Format every line of the listing below as a JSON array of strings, one string per line, leaving out any blank lines.
<<<<
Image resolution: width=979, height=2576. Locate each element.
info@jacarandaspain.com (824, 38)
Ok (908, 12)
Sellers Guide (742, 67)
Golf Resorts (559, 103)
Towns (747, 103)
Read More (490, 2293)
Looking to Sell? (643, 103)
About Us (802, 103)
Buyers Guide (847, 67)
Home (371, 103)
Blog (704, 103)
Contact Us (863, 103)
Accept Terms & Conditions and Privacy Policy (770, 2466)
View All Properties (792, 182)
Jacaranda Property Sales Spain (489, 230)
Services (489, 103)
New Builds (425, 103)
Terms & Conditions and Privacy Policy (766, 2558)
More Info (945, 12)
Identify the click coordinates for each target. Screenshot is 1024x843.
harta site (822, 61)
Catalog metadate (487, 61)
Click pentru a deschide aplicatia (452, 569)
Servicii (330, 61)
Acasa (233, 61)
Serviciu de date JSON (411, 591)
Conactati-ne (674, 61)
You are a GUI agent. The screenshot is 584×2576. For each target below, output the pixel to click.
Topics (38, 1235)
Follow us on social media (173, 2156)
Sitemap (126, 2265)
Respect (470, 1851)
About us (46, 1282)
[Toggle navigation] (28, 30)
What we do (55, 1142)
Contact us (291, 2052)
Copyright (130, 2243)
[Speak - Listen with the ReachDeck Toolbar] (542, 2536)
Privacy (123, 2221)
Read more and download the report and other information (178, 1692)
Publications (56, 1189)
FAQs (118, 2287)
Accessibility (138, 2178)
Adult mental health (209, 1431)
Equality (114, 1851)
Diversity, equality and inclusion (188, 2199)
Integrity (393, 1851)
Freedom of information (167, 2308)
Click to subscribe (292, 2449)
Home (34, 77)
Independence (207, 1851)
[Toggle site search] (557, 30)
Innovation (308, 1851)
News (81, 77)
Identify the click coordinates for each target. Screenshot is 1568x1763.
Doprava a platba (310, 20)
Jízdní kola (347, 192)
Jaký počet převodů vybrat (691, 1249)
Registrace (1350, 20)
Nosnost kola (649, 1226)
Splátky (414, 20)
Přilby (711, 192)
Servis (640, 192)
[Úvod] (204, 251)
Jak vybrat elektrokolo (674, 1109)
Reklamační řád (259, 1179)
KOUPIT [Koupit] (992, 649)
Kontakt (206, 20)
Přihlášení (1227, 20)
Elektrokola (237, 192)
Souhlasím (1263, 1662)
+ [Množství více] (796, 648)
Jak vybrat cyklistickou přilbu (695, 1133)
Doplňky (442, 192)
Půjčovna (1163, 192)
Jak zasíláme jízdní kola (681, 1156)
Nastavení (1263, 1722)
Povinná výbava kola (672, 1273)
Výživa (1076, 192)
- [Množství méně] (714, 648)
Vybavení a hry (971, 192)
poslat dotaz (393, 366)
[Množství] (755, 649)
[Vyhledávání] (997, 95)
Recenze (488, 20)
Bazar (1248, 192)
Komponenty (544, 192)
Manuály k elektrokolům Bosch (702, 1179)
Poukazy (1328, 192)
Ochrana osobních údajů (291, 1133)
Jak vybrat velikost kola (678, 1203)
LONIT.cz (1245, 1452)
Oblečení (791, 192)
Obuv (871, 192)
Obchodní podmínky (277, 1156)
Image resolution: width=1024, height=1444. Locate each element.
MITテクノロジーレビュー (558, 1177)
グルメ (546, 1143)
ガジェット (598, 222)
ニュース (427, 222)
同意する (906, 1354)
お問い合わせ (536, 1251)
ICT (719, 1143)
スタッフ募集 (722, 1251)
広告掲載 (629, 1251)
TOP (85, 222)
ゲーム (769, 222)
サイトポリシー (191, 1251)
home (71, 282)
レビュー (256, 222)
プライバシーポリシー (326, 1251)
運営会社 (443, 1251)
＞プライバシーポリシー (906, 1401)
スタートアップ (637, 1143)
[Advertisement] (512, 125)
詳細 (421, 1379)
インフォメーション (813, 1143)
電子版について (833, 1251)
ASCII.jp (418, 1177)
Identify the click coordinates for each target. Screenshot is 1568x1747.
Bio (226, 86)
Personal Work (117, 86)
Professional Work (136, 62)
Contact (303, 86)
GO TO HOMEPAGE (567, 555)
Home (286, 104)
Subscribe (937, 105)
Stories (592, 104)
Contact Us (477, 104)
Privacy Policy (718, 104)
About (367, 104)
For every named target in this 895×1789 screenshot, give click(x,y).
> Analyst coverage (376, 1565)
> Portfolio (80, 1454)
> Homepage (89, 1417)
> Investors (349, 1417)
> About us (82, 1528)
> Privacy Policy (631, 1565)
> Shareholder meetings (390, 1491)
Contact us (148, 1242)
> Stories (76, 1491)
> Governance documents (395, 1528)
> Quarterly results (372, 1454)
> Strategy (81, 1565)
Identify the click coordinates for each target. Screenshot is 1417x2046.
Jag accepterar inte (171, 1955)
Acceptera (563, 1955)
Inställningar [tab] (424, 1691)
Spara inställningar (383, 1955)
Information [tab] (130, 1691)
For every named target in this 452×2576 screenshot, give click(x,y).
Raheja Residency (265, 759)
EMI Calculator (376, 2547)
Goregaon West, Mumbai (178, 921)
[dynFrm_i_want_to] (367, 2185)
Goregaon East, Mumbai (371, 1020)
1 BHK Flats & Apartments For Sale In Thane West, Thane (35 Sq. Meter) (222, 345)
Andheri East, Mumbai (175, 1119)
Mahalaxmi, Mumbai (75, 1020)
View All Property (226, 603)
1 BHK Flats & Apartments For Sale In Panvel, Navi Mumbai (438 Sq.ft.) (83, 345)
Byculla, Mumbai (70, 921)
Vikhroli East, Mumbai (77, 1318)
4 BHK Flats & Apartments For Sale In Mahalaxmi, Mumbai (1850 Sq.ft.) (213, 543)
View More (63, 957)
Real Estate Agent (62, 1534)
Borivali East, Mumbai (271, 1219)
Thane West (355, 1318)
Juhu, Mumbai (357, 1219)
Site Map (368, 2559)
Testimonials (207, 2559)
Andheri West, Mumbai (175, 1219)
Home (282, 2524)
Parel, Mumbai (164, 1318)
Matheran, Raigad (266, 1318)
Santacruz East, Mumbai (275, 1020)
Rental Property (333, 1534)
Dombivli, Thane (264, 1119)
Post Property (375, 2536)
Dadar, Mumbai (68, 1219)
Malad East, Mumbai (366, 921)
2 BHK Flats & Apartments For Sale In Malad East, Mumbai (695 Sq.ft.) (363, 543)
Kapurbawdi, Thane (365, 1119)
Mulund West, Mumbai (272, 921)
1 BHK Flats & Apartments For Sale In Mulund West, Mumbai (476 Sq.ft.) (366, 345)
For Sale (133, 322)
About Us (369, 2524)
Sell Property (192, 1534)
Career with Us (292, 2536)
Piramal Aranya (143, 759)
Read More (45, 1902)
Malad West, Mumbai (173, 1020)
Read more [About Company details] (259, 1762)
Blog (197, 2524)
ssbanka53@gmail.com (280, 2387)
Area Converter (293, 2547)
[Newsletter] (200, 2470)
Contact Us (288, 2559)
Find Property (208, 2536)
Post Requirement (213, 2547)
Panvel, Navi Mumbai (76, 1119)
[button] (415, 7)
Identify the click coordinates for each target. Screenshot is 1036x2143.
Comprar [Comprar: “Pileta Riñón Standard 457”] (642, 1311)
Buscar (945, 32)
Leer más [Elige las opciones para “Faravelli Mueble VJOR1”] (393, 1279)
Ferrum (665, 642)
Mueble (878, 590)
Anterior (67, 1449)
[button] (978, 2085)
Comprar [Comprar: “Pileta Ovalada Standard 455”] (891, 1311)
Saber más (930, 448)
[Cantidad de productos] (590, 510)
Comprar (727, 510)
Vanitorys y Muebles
>>>>
Exercise response:
[
  "Image resolution: width=979, height=2576. Locate each element.",
  "info@jacarandaspain.com (824, 38)",
  "Ok (908, 12)",
  "Sellers Guide (742, 67)",
  "Golf Resorts (559, 103)",
  "Towns (747, 103)",
  "Read More (490, 2293)",
  "Looking to Sell? (643, 103)",
  "About Us (802, 103)",
  "Buyers Guide (847, 67)",
  "Home (371, 103)",
  "Blog (704, 103)",
  "Contact Us (863, 103)",
  "Accept Terms & Conditions and Privacy Policy (770, 2466)",
  "View All Properties (792, 182)",
  "Jacaranda Property Sales Spain (489, 230)",
  "Services (489, 103)",
  "New Builds (425, 103)",
  "Terms & Conditions and Privacy Policy (766, 2558)",
  "More Info (945, 12)",
  "Identify the click coordinates for each target. Screenshot is 1024x843.",
  "harta site (822, 61)",
  "Catalog metadate (487, 61)",
  "Click pentru a deschide aplicatia (452, 569)",
  "Servicii (330, 61)",
  "Acasa (233, 61)",
  "Serviciu de date JSON (411, 591)",
  "Conactati-ne (674, 61)",
  "You are a GUI agent. The screenshot is 584×2576. For each target below, output the pixel to click.",
  "Topics (38, 1235)",
  "Follow us on social media (173, 2156)",
  "Sitemap (126, 2265)",
  "Respect (470, 1851)",
  "About us (46, 1282)",
  "[Toggle navigation] (28, 30)",
  "What we do (55, 1142)",
  "Contact us (291, 2052)",
  "Copyright (130, 2243)",
  "[Speak - Listen with the ReachDeck Toolbar] (542, 2536)",
  "Privacy (123, 2221)",
  "Read more and download the report and other information (178, 1692)",
  "Publications (56, 1189)",
  "FAQs (118, 2287)",
  "Accessibility (138, 2178)",
  "Adult mental health (209, 1431)",
  "Equality (114, 1851)",
  "Diversity, equality and inclusion (188, 2199)",
  "Integrity (393, 1851)",
  "Freedom of information (167, 2308)",
  "Click to subscribe (292, 2449)",
  "Home (34, 77)",
  "Independence (207, 1851)",
  "[Toggle site search] (557, 30)",
  "Innovation (308, 1851)",
  "News (81, 77)",
  "Identify the click coordinates for each target. Screenshot is 1568x1763.",
  "Doprava a platba (310, 20)",
  "Jízdní kola (347, 192)",
  "Jaký počet převodů vybrat (691, 1249)",
  "Registrace (1350, 20)",
  "Nosnost kola (649, 1226)",
  "Splátky (414, 20)",
  "Přilby (711, 192)",
  "Servis (640, 192)",
  "[Úvod] (204, 251)",
  "Jak vybrat elektrokolo (674, 1109)",
  "Reklamační řád (259, 1179)",
  "KOUPIT [Koupit] (992, 649)",
  "Kontakt (206, 20)",
  "Přihlášení (1227, 20)",
  "Elektrokola (237, 192)",
  "Souhlasím (1263, 1662)",
  "+ [Množství více] (796, 648)",
  "Jak vybrat cyklistickou přilbu (695, 1133)",
  "Doplňky (442, 192)",
  "Půjčovna (1163, 192)",
  "Jak zasíláme jízdní kola (681, 1156)",
  "Nastavení (1263, 1722)",
  "Povinná výbava kola (672, 1273)",
  "Výživa (1076, 192)",
  "- [Množství méně] (714, 648)",
  "Vybavení a hry (971, 192)",
  "poslat dotaz (393, 366)",
  "[Množství] (755, 649)",
  "[Vyhledávání] (997, 95)",
  "Recenze (488, 20)",
  "Bazar (1248, 192)",
  "Komponenty (544, 192)",
  "Manuály k elektrokolům Bosch (702, 1179)",
  "Poukazy (1328, 192)",
  "Ochrana osobních údajů (291, 1133)",
  "Jak vybrat velikost kola (678, 1203)",
  "LONIT.cz (1245, 1452)",
  "Oblečení (791, 192)",
  "Obuv (871, 192)",
  "Obchodní podmínky (277, 1156)",
  "Image resolution: width=1024, height=1444. Locate each element.",
  "MITテクノロジーレビュー (558, 1177)",
  "グルメ (546, 1143)",
  "ガジェット (598, 222)",
  "ニュース (427, 222)",
  "同意する (906, 1354)",
  "お問い合わせ (536, 1251)",
  "ICT (719, 1143)",
  "スタッフ募集 (722, 1251)",
  "広告掲載 (629, 1251)",
  "TOP (85, 222)",
  "ゲーム (769, 222)",
  "サイトポリシー (191, 1251)",
  "home (71, 282)",
  "レビュー (256, 222)",
  "プライバシーポリシー (326, 1251)",
  "運営会社 (443, 1251)",
  "＞プライバシーポリシー (906, 1401)",
  "スタートアップ (637, 1143)",
  "[Advertisement] (512, 125)",
  "詳細 (421, 1379)",
  "インフォメーション (813, 1143)",
  "電子版について (833, 1251)",
  "ASCII.jp (418, 1177)",
  "Identify the click coordinates for each target. Screenshot is 1568x1747.",
  "Bio (226, 86)",
  "Personal Work (117, 86)",
  "Professional Work (136, 62)",
  "Contact (303, 86)",
  "GO TO HOMEPAGE (567, 555)",
  "Home (286, 104)",
  "Subscribe (937, 105)",
  "Stories (592, 104)",
  "Contact Us (477, 104)",
  "Privacy Policy (718, 104)",
  "About (367, 104)",
  "For every named target in this 895×1789 screenshot, give click(x,y).",
  "> Analyst coverage (376, 1565)",
  "> Portfolio (80, 1454)",
  "> Homepage (89, 1417)",
  "> Investors (349, 1417)",
  "> About us (82, 1528)",
  "> Privacy Policy (631, 1565)",
  "> Shareholder meetings (390, 1491)",
  "Contact us (148, 1242)",
  "> Stories (76, 1491)",
  "> Governance documents (395, 1528)",
  "> Quarterly results (372, 1454)",
  "> Strategy (81, 1565)",
  "Identify the click coordinates for each target. Screenshot is 1417x2046.",
  "Jag accepterar inte (171, 1955)",
  "Acceptera (563, 1955)",
  "Inställningar [tab] (424, 1691)",
  "Spara inställningar (383, 1955)",
  "Information [tab] (130, 1691)",
  "For every named target in this 452×2576 screenshot, give click(x,y).",
  "Raheja Residency (265, 759)",
  "EMI Calculator (376, 2547)",
  "Goregaon West, Mumbai (178, 921)",
  "[dynFrm_i_want_to] (367, 2185)",
  "Goregaon East, Mumbai (371, 1020)",
  "1 BHK Flats & Apartments For Sale In Thane West, Thane (35 Sq. Meter) (222, 345)",
  "Andheri East, Mumbai (175, 1119)",
  "Mahalaxmi, Mumbai (75, 1020)",
  "View All Property (226, 603)",
  "1 BHK Flats & Apartments For Sale In Panvel, Navi Mumbai (438 Sq.ft.) (83, 345)",
  "Byculla, Mumbai (70, 921)",
  "Vikhroli East, Mumbai (77, 1318)",
  "4 BHK Flats & Apartments For Sale In Mahalaxmi, Mumbai (1850 Sq.ft.) (213, 543)",
  "View More (63, 957)",
  "Real Estate Agent (62, 1534)",
  "Borivali East, Mumbai (271, 1219)",
  "Thane West (355, 1318)",
  "Juhu, Mumbai (357, 1219)",
  "Site Map (368, 2559)",
  "Testimonials (207, 2559)",
  "Andheri West, Mumbai (175, 1219)",
  "Home (282, 2524)",
  "Parel, Mumbai (164, 1318)",
  "Matheran, Raigad (266, 1318)",
  "Santacruz East, Mumbai (275, 1020)",
  "Rental Property (333, 1534)",
  "Dombivli, Thane (264, 1119)",
  "Post Property (375, 2536)",
  "Dadar, Mumbai (68, 1219)",
  "Malad East, Mumbai (366, 921)",
  "2 BHK Flats & Apartments For Sale In Malad East, Mumbai (695 Sq.ft.) (363, 543)",
  "Kapurbawdi, Thane (365, 1119)",
  "Mulund West, Mumbai (272, 921)",
  "1 BHK Flats & Apartments For Sale In Mulund West, Mumbai (476 Sq.ft.) (366, 345)",
  "For Sale (133, 322)",
  "About Us (369, 2524)",
  "Sell Property (192, 1534)",
  "Career with Us (292, 2536)",
  "Piramal Aranya (143, 759)",
  "Read More (45, 1902)",
  "Malad West, Mumbai (173, 1020)",
  "Read more [About Company details] (259, 1762)",
  "Blog (197, 2524)",
  "ssbanka53@gmail.com (280, 2387)",
  "Area Converter (293, 2547)",
  "[Newsletter] (200, 2470)",
  "Contact Us (288, 2559)",
  "Find Property (208, 2536)",
  "Post Requirement (213, 2547)",
  "Panvel, Navi Mumbai (76, 1119)",
  "[button] (415, 7)",
  "Identify the click coordinates for each target. Screenshot is 1036x2143.",
  "Comprar [Comprar: “Pileta Riñón Standard 457”] (642, 1311)",
  "Buscar (945, 32)",
  "Leer más [Elige las opciones para “Faravelli Mueble VJOR1”] (393, 1279)",
  "Ferrum (665, 642)",
  "Mueble (878, 590)",
  "Anterior (67, 1449)",
  "[button] (978, 2085)",
  "Comprar [Comprar: “Pileta Ovalada Standard 455”] (891, 1311)",
  "Saber más (930, 448)",
  "[Cantidad de productos] (590, 510)",
  "Comprar (727, 510)",
  "Vanitorys y Muebles"
]